:: Task prompt ::
Beginning with the line that holds "Click the ENG language indicator in taskbar" and ending with the last line of the entries, please output each line exactly, apart from any pictures.

:: Records ::
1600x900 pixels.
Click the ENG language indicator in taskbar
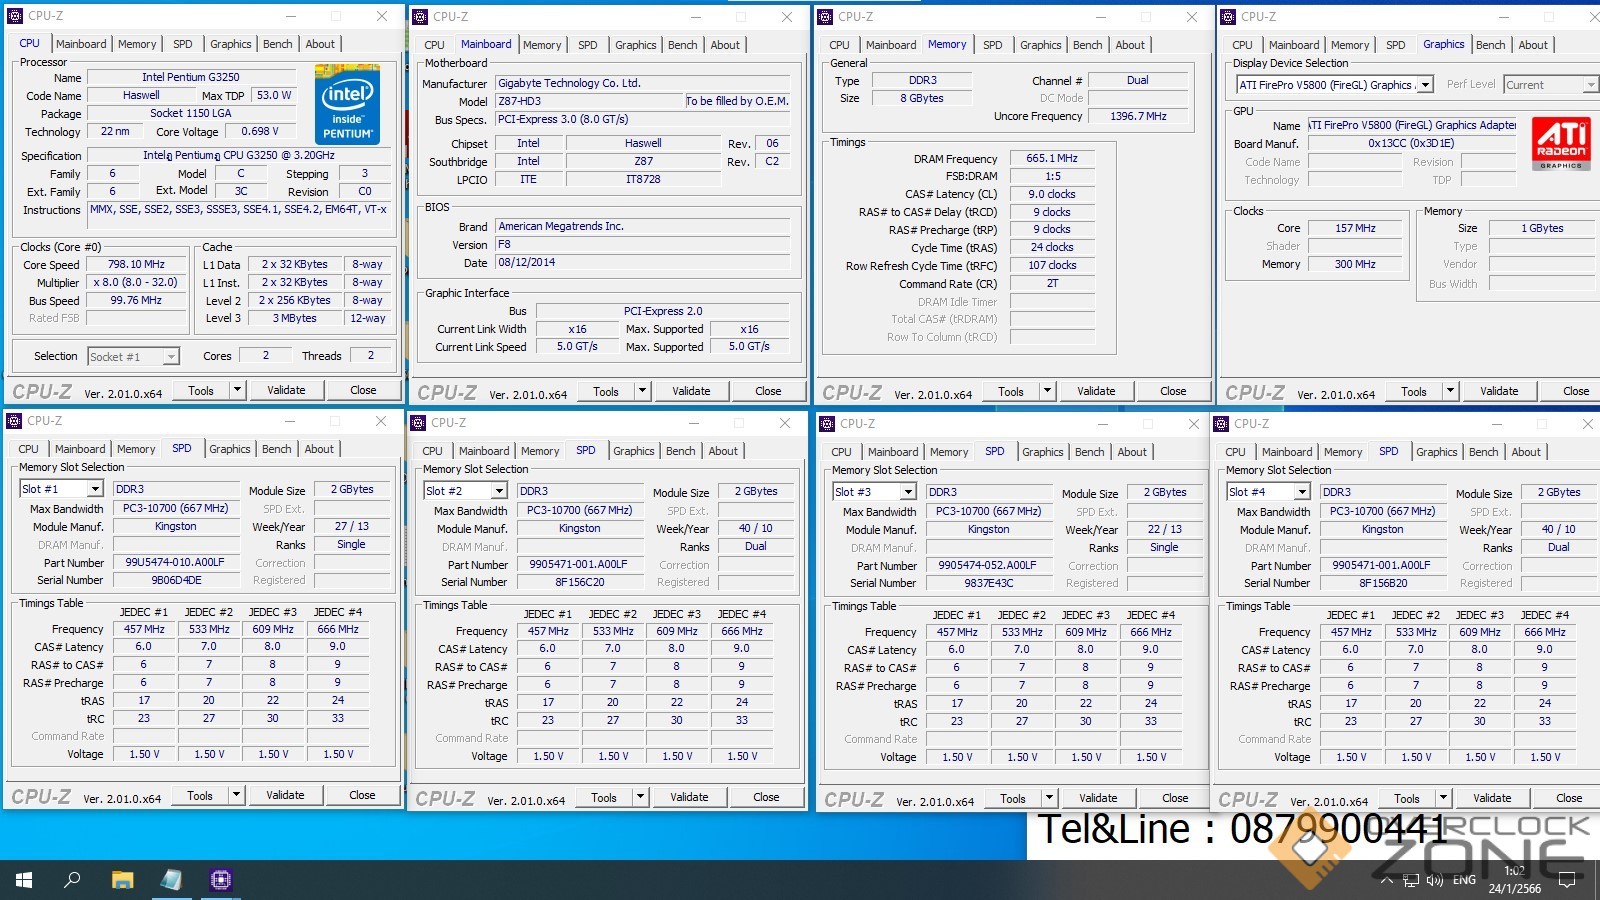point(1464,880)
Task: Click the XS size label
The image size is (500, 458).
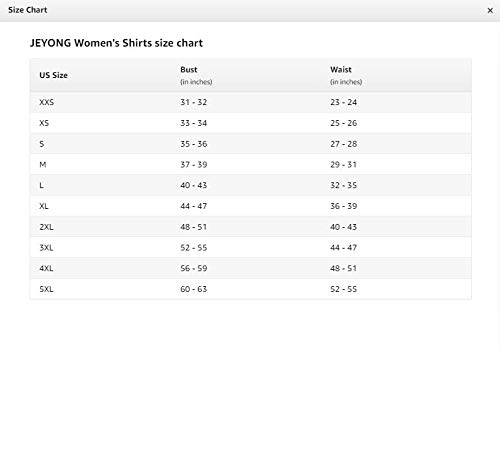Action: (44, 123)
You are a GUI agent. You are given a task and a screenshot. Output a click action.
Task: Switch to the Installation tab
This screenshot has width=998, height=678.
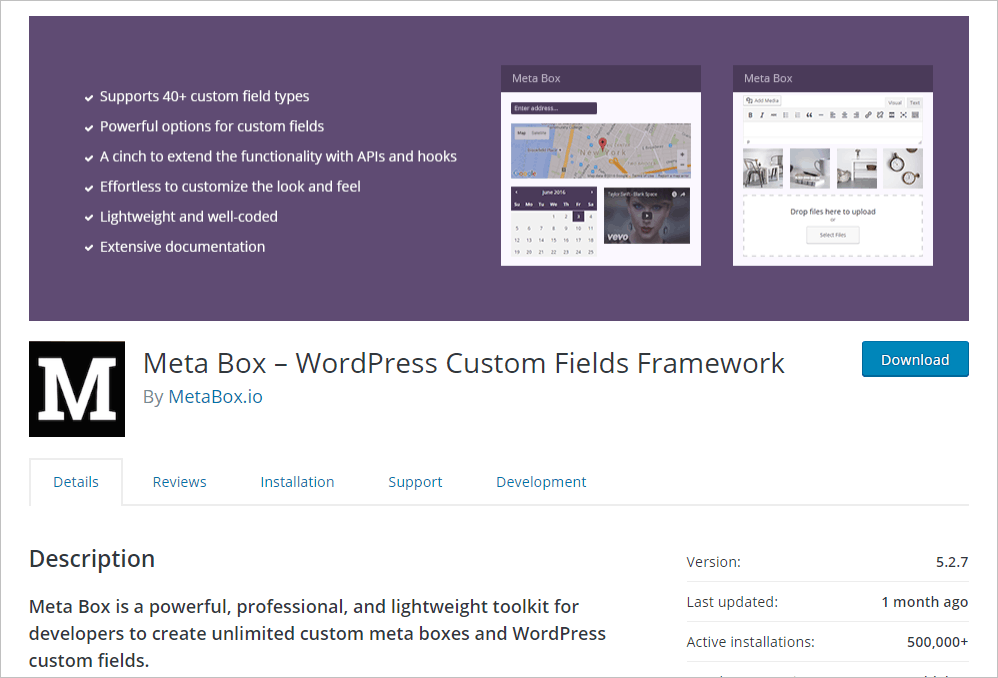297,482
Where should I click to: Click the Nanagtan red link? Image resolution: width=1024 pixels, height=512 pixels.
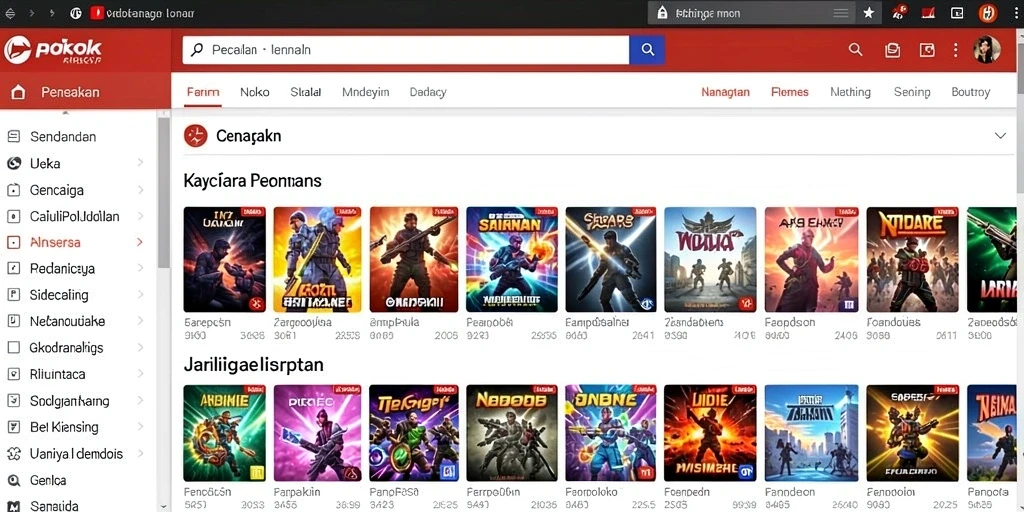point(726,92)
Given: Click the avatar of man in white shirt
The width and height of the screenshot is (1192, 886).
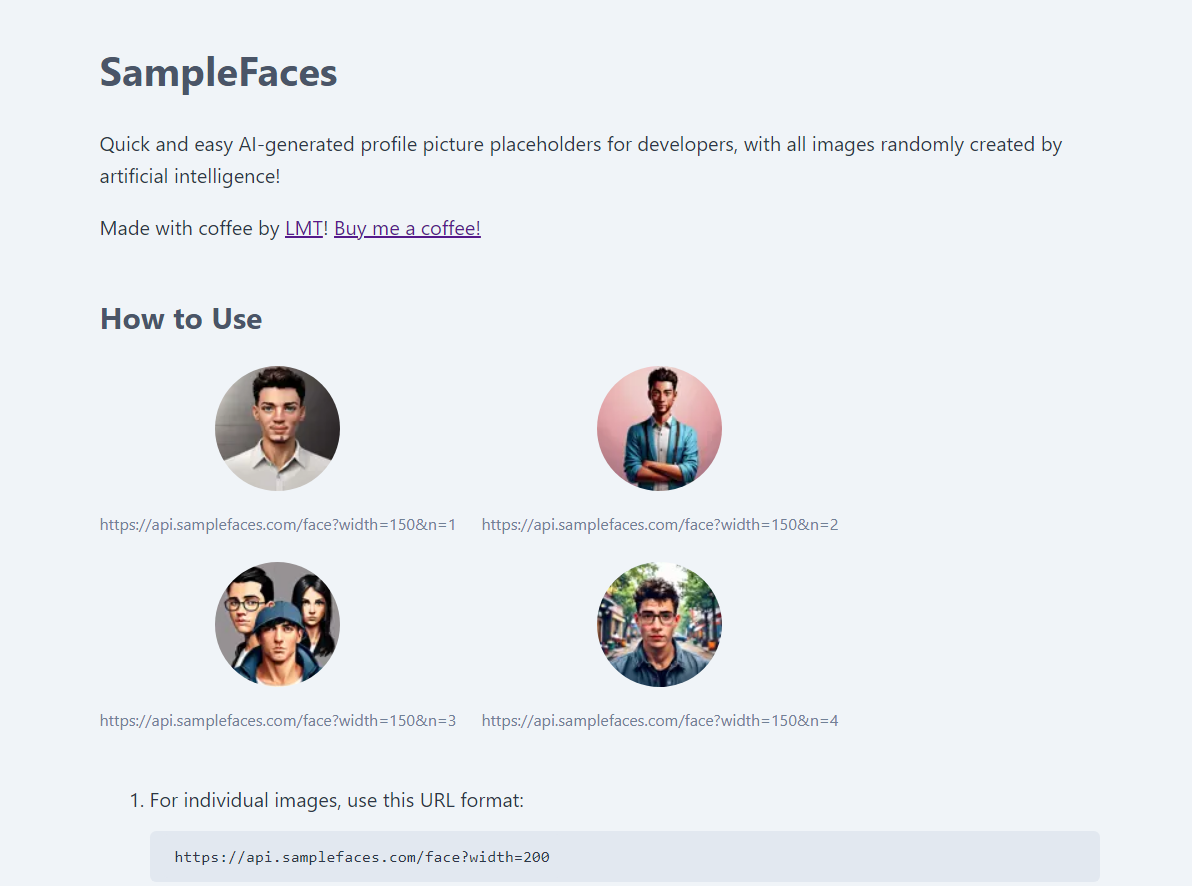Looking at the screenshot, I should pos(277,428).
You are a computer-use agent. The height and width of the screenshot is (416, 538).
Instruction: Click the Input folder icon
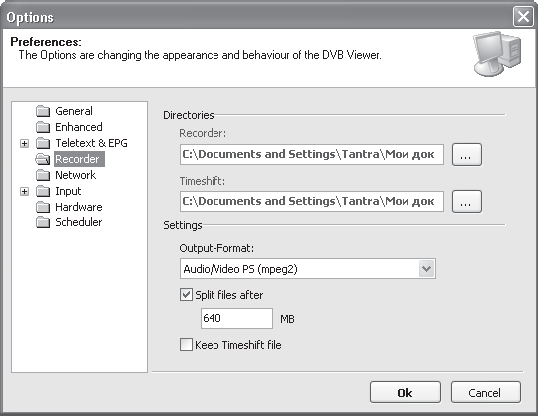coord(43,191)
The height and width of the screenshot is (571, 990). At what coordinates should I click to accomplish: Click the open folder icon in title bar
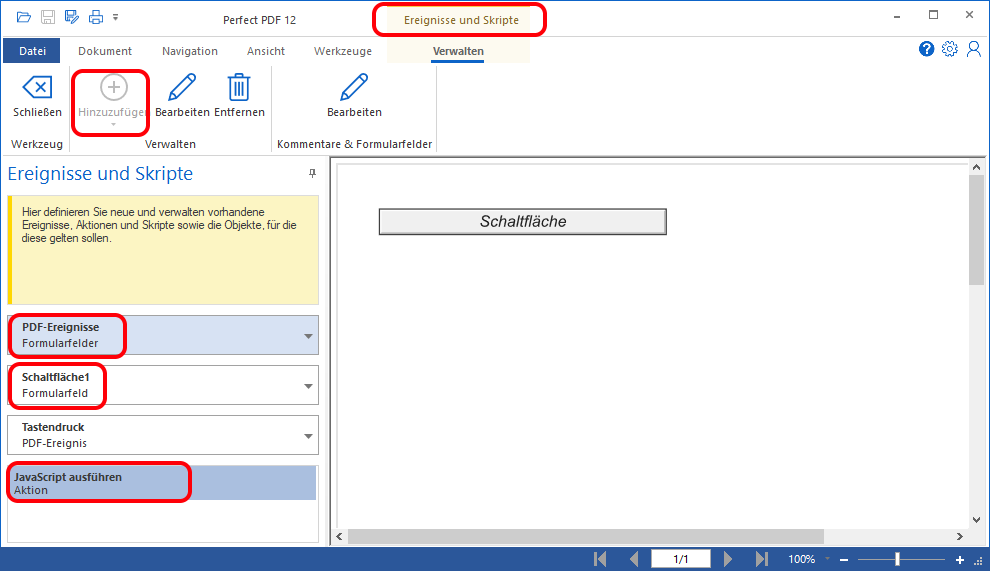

:: Answer for this exercise ::
Click the ENG language indicator in taskbar
point(1464,880)
Task: Click the XS size label
The image size is (500, 458).
Action: (44, 123)
You are a GUI agent. You are given a task and a screenshot. Output a click action.
Task: Switch to the Installation tab
This screenshot has width=998, height=678.
297,482
Where should I click to: Click the Nanagtan red link? Image resolution: width=1024 pixels, height=512 pixels.
point(726,92)
Given: Click the avatar of man in white shirt
The width and height of the screenshot is (1192, 886).
Looking at the screenshot, I should pos(277,428).
You are a computer-use agent. The height and width of the screenshot is (416, 538).
Instruction: Click the Input folder icon
coord(43,191)
The height and width of the screenshot is (571, 990). At what coordinates should I click to accomplish: Click the open folder icon in title bar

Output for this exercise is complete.